Given problem A. Reproduce the test flight post word for word from "Successful first test" to "performed in stalls.".

Text passage.

Saturday, February 10, 2018

Successful first test flight

Well we did it! Thanks to my friend KC Budd who flew our hardware on his Cessna 172, N2720L, we have a successful first flight!

We flew KPAO KHAF, stopped for lunch, then returned KHAF KPAO. The air was pretty bumpy in places, over the hills and near the ground at KHAF. We did enough maneuvering to calibrate the fiducials on the Airball display, and observed how it performed in stalls.

Now the main goal of this test was to see if we have a project, or if we're barking up the wrong tree. I had no idea what the actual data would look like -- the AoA and yaw may be so bunched up on one end of the scale or the other that it would be useless. The airspeed feedback due to the ball size may be bogus. The whole concept may be bogus. Who knows until you've tried it, right? I have done some testing on the old Android app with my other friend's RV-9A, getting data from his Dynon avionics, but this was the first time with an actual probe -- and a homemade one at that. Would this be a complete dud and should we pursue something else, like quilting?

Well so KC's initial feedback is that, to a first approximation, we have a project. I concur, but then I'm obviously highly motivated. :) The AoA varied enough in all phases of flight to give useful feedback, and the airspeed feedback from the ball size helped situate us. Climbing at Vy with the AoA pegged on the Vy symbol was pretty cool. Cruise looked like cruise. Stalling looked like you'd expect.

There is still some human factors work to be done to determine if applying some nonlinear transform to the vertical scale a little bit would make it more information-dense, but for now, this thing looks like data rather than nonsense. May it continue to be so.

There are videos, which I'll link to as soon as they are uploaded from my phone.

Given problem B. Rewrite the records from their first line to the line with "coord(33,30)", replacing "Maximum" with "Minimum" and changing nothing else.

Items.
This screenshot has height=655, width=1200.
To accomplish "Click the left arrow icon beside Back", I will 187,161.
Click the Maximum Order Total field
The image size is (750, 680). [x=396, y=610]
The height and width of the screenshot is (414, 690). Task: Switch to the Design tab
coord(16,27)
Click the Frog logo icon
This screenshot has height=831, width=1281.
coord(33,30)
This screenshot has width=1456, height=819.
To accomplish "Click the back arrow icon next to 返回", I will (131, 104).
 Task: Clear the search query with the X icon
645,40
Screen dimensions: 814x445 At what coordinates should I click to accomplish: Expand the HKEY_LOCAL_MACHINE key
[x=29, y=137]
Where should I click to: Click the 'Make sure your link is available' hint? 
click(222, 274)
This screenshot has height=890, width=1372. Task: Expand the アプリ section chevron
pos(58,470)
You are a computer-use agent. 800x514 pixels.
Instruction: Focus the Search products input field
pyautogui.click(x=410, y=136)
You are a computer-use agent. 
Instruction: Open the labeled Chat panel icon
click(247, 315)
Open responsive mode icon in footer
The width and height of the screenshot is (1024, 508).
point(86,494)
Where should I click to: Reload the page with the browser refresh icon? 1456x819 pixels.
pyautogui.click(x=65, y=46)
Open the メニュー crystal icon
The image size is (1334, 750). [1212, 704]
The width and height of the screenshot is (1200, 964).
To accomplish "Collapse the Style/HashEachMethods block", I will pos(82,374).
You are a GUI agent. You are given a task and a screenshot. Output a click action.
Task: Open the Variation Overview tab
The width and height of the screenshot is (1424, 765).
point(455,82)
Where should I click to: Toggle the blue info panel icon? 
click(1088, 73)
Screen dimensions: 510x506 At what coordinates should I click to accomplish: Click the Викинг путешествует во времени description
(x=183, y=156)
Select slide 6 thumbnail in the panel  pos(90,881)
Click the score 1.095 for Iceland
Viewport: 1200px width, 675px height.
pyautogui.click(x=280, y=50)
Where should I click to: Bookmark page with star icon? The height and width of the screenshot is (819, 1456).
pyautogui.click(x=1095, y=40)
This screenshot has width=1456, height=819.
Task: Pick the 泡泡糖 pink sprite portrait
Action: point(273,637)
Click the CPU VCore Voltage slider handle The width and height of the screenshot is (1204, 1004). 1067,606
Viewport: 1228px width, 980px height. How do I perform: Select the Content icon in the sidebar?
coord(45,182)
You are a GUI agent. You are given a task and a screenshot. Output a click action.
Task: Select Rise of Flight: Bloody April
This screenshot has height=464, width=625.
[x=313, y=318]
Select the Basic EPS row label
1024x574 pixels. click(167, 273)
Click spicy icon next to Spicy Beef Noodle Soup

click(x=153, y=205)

Task result A.
Successful first test flight

Well we did it! Thanks to my friend KC Budd who flew our hardware on his Cessna 172, N2720L, we have a successful first flight!

We flew KPAO KHAF, stopped for lunch, then returned KHAF KPAO. The air was pretty bumpy in places, over the hills and near the ground at KHAF. We did enough maneuvering to calibrate the fiducials on the Airball display, and observed how it performed in stalls.

Task result B.
This screenshot has height=655, width=1200.
To accomplish "Click the left arrow icon beside Back", I will 187,161.
Click the Minimum Order Total field
The image size is (750, 680). [x=396, y=610]
The height and width of the screenshot is (414, 690). Task: Switch to the Design tab
coord(16,27)
Click the Frog logo icon
This screenshot has height=831, width=1281.
coord(33,30)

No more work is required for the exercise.